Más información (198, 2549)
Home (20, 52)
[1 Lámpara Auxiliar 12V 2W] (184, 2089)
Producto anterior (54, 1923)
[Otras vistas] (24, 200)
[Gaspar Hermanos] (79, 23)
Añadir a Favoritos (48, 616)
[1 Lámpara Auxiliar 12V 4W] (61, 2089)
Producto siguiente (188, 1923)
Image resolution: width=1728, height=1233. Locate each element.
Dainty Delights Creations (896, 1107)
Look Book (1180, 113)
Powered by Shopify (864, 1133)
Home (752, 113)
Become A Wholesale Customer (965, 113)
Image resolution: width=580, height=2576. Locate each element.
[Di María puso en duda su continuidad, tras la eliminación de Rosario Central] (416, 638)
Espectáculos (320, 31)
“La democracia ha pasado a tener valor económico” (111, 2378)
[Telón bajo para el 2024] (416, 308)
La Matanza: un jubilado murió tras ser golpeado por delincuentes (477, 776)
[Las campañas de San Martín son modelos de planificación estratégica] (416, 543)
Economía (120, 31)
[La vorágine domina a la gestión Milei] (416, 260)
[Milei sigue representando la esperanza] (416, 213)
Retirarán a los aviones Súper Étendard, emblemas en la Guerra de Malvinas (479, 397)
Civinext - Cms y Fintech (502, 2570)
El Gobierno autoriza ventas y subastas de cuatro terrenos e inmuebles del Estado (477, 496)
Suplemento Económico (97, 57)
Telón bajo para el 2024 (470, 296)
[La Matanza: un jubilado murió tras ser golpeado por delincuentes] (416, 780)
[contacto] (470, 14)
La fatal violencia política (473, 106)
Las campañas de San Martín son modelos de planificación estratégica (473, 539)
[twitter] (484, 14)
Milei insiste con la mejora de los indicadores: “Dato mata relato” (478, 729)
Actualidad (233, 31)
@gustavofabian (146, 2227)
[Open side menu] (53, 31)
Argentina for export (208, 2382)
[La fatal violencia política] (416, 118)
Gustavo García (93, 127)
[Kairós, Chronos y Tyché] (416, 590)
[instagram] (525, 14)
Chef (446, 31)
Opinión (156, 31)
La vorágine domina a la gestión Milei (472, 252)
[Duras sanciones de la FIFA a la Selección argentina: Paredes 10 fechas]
--------------------------------
- _The task_
Reproduce every entry above exactly as it was written.

- _Solution to the exercise_
Más información (198, 2549)
Home (20, 52)
[1 Lámpara Auxiliar 12V 2W] (184, 2089)
Producto anterior (54, 1923)
[Otras vistas] (24, 200)
[Gaspar Hermanos] (79, 23)
Añadir a Favoritos (48, 616)
[1 Lámpara Auxiliar 12V 4W] (61, 2089)
Producto siguiente (188, 1923)
Image resolution: width=1728, height=1233. Locate each element.
Dainty Delights Creations (896, 1107)
Look Book (1180, 113)
Powered by Shopify (864, 1133)
Home (752, 113)
Become A Wholesale Customer (965, 113)
Image resolution: width=580, height=2576. Locate each element.
[Di María puso en duda su continuidad, tras la eliminación de Rosario Central] (416, 638)
Espectáculos (320, 31)
“La democracia ha pasado a tener valor económico” (111, 2378)
[Telón bajo para el 2024] (416, 308)
La Matanza: un jubilado murió tras ser golpeado por delincuentes (477, 776)
[Las campañas de San Martín son modelos de planificación estratégica] (416, 543)
Economía (120, 31)
[La vorágine domina a la gestión Milei] (416, 260)
[Milei sigue representando la esperanza] (416, 213)
Retirarán a los aviones Súper Étendard, emblemas en la Guerra de Malvinas (479, 397)
Civinext - Cms y Fintech (502, 2570)
El Gobierno autoriza ventas y subastas de cuatro terrenos e inmuebles del Estado (477, 496)
Suplemento Económico (97, 57)
Telón bajo para el 2024 (470, 296)
[La Matanza: un jubilado murió tras ser golpeado por delincuentes] (416, 780)
[contacto] (470, 14)
La fatal violencia política (473, 106)
Las campañas de San Martín son modelos de planificación estratégica (473, 539)
[twitter] (484, 14)
Milei insiste con la mejora de los indicadores: “Dato mata relato” (478, 729)
Actualidad (233, 31)
@gustavofabian (146, 2227)
[Open side menu] (53, 31)
Argentina for export (208, 2382)
[La fatal violencia política] (416, 118)
Gustavo García (93, 127)
[Kairós, Chronos y Tyché] (416, 590)
[instagram] (525, 14)
Chef (446, 31)
Opinión (156, 31)
La vorágine domina a la gestión Milei (472, 252)
[Duras sanciones de la FIFA a la Selección argentina: Paredes 10 fechas]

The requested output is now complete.